ISIS uses meshes generated by PELICANS – it should be noted that other meshers can be used, such as GAMBIT®, Gmsh®. As for post-processing, this is performed using freeware such as GMV® or PARAVIEW®.
The Isis code will in the short term be coupled to the
Sylvia software system, developed by IRSN Using a zone-based approach, SYLVIA simulates fire development in facilities with multiple rooms and complex ventilation systems. . The coupling of the Isis and Sylvia software systems will mean it will be possible to benefit, in a same tool, from both the precision of Isis, which provides a 3-D simulation of the development of a fire in the premises, and the ability of Sylvia to describe a complete ventilation network linked with these premises.
Furthermore, the code evolves permanently.
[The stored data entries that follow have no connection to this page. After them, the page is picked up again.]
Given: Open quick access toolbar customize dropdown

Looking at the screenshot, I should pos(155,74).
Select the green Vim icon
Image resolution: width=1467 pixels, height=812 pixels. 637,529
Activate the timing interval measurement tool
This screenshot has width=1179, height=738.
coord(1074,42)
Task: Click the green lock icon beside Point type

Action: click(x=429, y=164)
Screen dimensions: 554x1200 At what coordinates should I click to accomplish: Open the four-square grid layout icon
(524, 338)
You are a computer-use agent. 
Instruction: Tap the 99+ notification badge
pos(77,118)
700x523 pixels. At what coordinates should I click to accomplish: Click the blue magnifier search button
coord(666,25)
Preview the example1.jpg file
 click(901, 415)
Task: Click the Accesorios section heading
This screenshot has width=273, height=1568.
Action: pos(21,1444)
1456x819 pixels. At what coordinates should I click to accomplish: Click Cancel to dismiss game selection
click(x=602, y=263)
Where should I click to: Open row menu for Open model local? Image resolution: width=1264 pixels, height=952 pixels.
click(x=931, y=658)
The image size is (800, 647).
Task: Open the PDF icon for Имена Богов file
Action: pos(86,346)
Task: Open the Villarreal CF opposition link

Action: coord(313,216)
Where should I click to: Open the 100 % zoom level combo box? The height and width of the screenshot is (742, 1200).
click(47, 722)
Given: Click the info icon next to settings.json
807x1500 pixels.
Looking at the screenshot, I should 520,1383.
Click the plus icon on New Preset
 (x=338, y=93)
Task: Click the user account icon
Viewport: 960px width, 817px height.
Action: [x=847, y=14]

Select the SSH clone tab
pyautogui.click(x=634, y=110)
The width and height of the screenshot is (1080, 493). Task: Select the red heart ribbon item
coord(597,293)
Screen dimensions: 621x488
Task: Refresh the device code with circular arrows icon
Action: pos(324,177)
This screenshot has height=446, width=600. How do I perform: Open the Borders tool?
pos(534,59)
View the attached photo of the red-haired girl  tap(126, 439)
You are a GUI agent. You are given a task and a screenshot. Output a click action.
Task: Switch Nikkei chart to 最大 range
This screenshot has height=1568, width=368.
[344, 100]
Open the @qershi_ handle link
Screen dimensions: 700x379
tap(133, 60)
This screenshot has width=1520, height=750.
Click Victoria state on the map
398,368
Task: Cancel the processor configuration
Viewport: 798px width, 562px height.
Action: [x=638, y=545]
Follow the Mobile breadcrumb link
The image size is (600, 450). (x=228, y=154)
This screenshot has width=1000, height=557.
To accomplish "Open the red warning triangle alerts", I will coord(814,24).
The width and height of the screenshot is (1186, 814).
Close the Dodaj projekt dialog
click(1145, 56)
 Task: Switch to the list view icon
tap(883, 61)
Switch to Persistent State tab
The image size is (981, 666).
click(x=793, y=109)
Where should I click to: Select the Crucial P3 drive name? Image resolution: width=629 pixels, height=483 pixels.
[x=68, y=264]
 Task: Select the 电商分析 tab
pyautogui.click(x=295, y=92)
Constant efforts are devoted firstly to software validations and secondly to the improvement of the physical models and the performance of digital methods. The aim is a better understanding and describing of the complex physical phenomena involved in fires. The major developments envisaged in the medium term are, firstly, the implementation and the validation of an LES approach for turbulence, which will complete the RANS approach used until now and, secondly, taking the sprinkling of water into account during a fire scenario. On the numerical front, many research studies have been conducted for several years in close collaboration with the
Topology Probabilities Analysis Laboratory (LATP) of the University of Marseille.
ISIS is provided under an open-source license with the aim of favouring collaborations with French universities and facilitating application of the software to industrial problems.